> [DOCUMENT SEGMENT]
-- Opening Marker --

Mrs. Samson brings her 3-month-old baby boy to see you because she’s worried about a “hole” in front of her baby’s left ear. She’s concerned and wonders whether further investigations are necessary. When you examine the baby, you identify a preauricular pit.
You vaguely recall that this may be associated with kidney anomalies and hearing impairment. What should you do?
Isolated preauricular ear pits and skin tags are minor anomalies that are not infrequently encountered in daily practice. The incidence is from 5-10/1,000 live births.1 Is there an increase in renal anomalies in these children? Kohelet and Arbel found that 6/70 infants with isolated preauriuclar skin tags had a urinary tract abnormality (5 hydronephrosis, 1 horseshoe kidney) compared with 0/69 in a control group undergoing ultrasound for persistent vomiting/cyanotic spells. None of the infants required surgery for their reflux and hydronephrosis although we’re not told for how long they were followed.2
Firat identified 36 school-aged children with isolated ear pits/skin tags (29 skin tags, 7 ear pits) out of 13,740 children who were undergoing a general health screening. These kids were followed up with urinalysis, renal ultrasound and an otoacoustic emissions test. One child out of the 36 had hydronephrosis and reflux. The control group of 91 kids had 3 with renal anomalies (1 unilateral renal dysgenesis, 2 with U-P junction obstruction). So, there was no significant difference between the groups (p = 0.89). Similarly, there was no difference between the groups in hearing impairment (p = 0.45). These authors concluded that routine renal ultrasound or hearing tests weren’t indicated in children with isolated ear pits or skin tags.
Deshpande and Watson came to the same conclusion from their study of 13,136 infants, of whom 96 were found to have minor ear anomalies such as pits and tags.3 Of these 96 infants, all of whom underwent renal ultrasounds, only 1 infant had pyelectasis secondary to U-P junction obstruction and this resolved spontaneously by 14 months of age.
Bottom line: there’s no need to do a renal ultrasound in an infant with a minor anomaly such as a preauricular pit or skin tag. This is especially true when almost all pregnant women have screening antenatal ultrasounds. I must emphasize that we’re excluding ear anomalies associated with syndromes such as CHARGE, BOR (Branchio-Oto-Renal), Goldenhar or Treacher Collins and others in which there’s a much higher incidence of hearing loss and renal abnormalities.

-- Closing Marker --

> [EXTRACTED RECORDS]
-- Opening Marker --

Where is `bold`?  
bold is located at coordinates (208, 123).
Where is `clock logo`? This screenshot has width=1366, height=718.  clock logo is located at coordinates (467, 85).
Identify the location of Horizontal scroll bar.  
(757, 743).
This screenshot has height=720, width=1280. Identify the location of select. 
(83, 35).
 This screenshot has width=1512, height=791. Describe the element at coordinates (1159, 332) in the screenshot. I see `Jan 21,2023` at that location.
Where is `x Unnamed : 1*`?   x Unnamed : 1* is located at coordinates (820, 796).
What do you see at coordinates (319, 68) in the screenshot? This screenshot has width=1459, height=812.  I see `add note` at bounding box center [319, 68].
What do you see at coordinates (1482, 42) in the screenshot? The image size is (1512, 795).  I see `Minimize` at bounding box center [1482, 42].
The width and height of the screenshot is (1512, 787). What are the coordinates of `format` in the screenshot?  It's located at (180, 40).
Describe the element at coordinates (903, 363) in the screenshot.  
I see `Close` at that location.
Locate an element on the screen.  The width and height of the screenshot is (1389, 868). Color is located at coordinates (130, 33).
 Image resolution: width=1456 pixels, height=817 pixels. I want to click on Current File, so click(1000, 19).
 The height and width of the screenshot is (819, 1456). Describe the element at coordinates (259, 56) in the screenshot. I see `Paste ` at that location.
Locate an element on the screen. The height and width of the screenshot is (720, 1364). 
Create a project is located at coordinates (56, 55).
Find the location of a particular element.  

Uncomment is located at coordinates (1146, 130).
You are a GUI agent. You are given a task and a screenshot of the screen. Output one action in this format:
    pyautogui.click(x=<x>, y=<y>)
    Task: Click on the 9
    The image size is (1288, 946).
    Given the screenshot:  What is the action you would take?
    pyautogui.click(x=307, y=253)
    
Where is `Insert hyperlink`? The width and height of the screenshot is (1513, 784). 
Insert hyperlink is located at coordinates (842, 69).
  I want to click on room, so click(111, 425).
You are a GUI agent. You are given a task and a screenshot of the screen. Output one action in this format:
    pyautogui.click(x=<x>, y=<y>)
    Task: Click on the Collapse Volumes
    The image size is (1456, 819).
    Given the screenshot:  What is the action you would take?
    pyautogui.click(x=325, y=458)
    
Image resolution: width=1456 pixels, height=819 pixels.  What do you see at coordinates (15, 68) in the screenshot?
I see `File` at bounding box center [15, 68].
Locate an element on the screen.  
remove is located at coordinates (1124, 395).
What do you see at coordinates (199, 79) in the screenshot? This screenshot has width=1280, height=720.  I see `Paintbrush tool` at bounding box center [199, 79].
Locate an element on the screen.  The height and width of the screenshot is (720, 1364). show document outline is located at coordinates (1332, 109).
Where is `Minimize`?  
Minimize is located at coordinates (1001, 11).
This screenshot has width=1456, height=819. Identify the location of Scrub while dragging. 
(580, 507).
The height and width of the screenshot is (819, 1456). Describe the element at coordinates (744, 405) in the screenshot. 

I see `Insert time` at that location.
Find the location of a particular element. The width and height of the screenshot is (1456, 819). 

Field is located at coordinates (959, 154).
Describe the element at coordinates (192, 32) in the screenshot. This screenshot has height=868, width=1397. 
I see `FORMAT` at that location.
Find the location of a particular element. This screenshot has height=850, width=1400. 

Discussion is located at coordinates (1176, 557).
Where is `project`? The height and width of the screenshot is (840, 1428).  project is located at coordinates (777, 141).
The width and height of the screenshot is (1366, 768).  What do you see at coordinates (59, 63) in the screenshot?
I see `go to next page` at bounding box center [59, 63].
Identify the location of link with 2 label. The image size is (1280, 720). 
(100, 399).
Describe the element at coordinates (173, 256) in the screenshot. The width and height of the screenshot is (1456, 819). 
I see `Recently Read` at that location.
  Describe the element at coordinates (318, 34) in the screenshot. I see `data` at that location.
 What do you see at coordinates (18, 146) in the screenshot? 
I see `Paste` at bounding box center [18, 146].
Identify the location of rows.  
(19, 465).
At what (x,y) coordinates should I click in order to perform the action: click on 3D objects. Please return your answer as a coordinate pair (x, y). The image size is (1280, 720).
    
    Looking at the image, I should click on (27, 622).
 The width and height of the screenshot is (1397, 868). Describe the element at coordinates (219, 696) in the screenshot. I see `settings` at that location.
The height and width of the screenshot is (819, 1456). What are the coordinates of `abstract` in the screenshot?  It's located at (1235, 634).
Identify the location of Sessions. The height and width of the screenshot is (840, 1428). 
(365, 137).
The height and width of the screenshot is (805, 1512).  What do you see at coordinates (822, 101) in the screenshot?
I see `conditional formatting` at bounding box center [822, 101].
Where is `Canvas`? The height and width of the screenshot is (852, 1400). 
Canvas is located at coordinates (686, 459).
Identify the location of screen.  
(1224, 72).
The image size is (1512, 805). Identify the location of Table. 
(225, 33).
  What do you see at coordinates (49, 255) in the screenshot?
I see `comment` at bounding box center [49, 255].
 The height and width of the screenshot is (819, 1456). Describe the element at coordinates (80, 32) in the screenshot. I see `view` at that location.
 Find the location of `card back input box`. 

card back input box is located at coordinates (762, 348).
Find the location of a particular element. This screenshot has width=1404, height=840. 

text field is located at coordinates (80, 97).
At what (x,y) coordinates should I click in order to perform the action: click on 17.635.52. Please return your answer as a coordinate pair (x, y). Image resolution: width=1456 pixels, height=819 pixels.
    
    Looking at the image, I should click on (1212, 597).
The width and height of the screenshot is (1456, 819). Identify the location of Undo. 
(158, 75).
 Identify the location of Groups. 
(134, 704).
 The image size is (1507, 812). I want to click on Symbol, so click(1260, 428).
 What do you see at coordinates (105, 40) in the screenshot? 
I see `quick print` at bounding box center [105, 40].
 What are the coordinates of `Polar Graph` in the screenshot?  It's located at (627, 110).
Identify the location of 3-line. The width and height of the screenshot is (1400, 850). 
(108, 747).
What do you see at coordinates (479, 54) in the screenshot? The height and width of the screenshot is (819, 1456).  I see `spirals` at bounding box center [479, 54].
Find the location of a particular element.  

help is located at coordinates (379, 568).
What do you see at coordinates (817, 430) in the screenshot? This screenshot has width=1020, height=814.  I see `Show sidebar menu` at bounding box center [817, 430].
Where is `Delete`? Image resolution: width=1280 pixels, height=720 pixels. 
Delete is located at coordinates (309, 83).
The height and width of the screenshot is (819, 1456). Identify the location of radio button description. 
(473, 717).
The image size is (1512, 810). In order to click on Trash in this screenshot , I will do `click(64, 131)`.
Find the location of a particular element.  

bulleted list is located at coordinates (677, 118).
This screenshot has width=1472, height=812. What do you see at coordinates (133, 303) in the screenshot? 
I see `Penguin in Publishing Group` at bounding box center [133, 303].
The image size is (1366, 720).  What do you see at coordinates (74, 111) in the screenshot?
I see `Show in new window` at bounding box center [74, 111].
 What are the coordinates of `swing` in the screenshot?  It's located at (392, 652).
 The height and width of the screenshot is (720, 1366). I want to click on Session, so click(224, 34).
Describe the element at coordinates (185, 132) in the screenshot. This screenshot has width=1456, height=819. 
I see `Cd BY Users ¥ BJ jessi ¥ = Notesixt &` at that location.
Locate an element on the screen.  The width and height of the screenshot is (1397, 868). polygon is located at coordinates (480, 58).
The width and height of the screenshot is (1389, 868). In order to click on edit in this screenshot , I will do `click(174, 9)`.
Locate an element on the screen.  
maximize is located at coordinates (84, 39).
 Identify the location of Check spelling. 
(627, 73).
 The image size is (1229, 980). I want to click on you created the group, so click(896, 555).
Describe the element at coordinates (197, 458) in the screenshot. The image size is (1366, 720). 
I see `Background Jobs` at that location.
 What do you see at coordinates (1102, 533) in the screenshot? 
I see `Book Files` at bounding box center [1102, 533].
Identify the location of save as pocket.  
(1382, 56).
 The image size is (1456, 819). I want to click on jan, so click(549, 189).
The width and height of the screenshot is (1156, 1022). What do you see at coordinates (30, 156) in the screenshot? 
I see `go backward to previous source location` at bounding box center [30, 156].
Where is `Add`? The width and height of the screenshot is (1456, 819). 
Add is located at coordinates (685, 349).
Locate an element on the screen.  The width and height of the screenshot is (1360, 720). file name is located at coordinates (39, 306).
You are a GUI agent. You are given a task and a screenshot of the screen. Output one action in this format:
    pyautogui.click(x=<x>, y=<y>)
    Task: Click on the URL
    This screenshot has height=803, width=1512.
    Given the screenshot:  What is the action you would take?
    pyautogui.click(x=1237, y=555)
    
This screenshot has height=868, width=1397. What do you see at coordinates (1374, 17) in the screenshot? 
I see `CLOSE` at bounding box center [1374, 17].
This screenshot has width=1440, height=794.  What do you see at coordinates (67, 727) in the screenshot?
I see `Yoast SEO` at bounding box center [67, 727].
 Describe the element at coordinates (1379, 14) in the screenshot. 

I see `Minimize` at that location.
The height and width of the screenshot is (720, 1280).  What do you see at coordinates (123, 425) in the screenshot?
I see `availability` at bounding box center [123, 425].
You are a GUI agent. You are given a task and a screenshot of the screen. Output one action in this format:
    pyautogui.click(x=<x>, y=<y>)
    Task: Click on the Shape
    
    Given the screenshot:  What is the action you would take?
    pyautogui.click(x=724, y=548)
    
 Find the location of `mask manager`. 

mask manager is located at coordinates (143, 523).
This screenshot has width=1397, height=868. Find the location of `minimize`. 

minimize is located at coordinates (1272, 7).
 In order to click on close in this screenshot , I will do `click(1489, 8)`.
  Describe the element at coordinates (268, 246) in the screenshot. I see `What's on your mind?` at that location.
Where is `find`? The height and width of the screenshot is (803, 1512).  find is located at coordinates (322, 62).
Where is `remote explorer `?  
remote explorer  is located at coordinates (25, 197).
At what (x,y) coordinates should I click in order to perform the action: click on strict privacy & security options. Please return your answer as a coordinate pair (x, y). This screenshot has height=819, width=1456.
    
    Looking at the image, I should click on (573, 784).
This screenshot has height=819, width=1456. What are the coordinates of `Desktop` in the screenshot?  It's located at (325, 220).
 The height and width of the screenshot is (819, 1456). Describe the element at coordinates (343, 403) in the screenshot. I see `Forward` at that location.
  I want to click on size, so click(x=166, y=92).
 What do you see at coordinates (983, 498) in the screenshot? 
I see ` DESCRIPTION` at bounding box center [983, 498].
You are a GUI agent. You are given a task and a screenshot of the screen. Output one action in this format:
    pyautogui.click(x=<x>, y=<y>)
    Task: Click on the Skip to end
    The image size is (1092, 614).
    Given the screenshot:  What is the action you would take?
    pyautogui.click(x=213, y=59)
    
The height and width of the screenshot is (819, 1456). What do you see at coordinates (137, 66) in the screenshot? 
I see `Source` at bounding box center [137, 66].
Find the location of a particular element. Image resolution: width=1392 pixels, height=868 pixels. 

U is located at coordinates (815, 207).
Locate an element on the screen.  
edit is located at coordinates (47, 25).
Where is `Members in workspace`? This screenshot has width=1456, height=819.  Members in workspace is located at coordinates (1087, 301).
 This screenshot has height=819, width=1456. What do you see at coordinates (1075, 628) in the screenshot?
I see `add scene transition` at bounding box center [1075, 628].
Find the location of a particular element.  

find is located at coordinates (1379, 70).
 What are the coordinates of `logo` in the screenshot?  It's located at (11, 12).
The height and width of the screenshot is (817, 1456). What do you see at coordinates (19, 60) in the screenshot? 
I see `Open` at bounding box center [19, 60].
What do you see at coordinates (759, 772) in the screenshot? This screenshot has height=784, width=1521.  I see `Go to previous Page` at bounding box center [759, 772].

-- Closing Marker --

> [APPLY WHAT YOU READ]
- A) Rewrite the article on preauricular pits starting at "Bottom line: there’s" and ending at "and renal abnormalities.", replacing "preauricular pit" with "preauricular sinus".
- B) For each statement, answer yes or no according to the article on preauricular pits, and quote the words of the article that decide it. (i) Isolated preauricular ear pits and skin tags occur in 5-10 of every 1,000 live births. (ii) Firat found a significant difference in hearing impairment between the children with ear pits or tags and the control group. (iii) The one infant with pyelectasis in the Deshpande and Watson study needed surgery.
- C) Continue the article on preauricular pits from where it stops.
The records have nothing to do with any of this.

> [RESPONSES TO THE TASKS]
- A)
Bottom line: there’s no need to do a renal ultrasound in an infant with a minor anomaly such as a preauricular sinus or skin tag. This is especially true when almost all pregnant women have screening antenatal ultrasounds. I must emphasize that we’re excluding ear anomalies associated with syndromes such as CHARGE, BOR (Branchio-Oto-Renal), Goldenhar or Treacher Collins and others in which there’s a much higher incidence of hearing loss and renal abnormalities.

- B)
(i) Yes: "The incidence is from 5-10/1,000 live births."
(ii) No: "Similarly, there was no difference between the groups in hearing impairment (p = 0.45)."
(iii) No: "this resolved spontaneously by 14 months of age."

- C)
Should you do a hearing assessment in infants with these minor anomalies? A recent study out of Israel suggests that the answer is yes. Roth and co-authors asked the question, “Is there an increased incidence of hearing impairment in infants with preauricular pits or skin tags?”4 In their study over a 7.5-year period, 68,484 infants had a screening hearing test (universal newborn hearing screening tests were in place in the study hospital). Six-hundred and thirty-seven of the infants had preauricular skin tags or ear pits. The authors divided these infants into three groups depending on their risk for hearing impairment. The groups were low risk, high risk and very high risk. The low-risk group had no risk factors other than the ear pits/tags. The high-risk group had risk factors such as a family history of sensori-neural hearing loss, in-utero infection, hyperbilirubinemia, etc. The very high-risk group had major ear anomalies or anomalies associated with syndromes such as Goldenhar, CHARGE, etc. Excluding the very high-risk group with known syndromes involving hearing loss, the interesting finding was that the OR (odds ratio) for hearing impairment in the “low-risk” group with preauricular pits/skin tags was 6.7, and in the “high-risk” group 4.1. I agree with the authors’ conclusion that infants with these minor ear anomalies should have a screening hearing test where universal newborn screening is not in place.
So, I’d advise Mrs. Samson that an ultrasound is not necessary but, if the baby has not already been screened, I’d do a hearing test (otoacoustic emissions screening test with auditory brainstem response [ABR]) as necessary and follow-up if abnormal.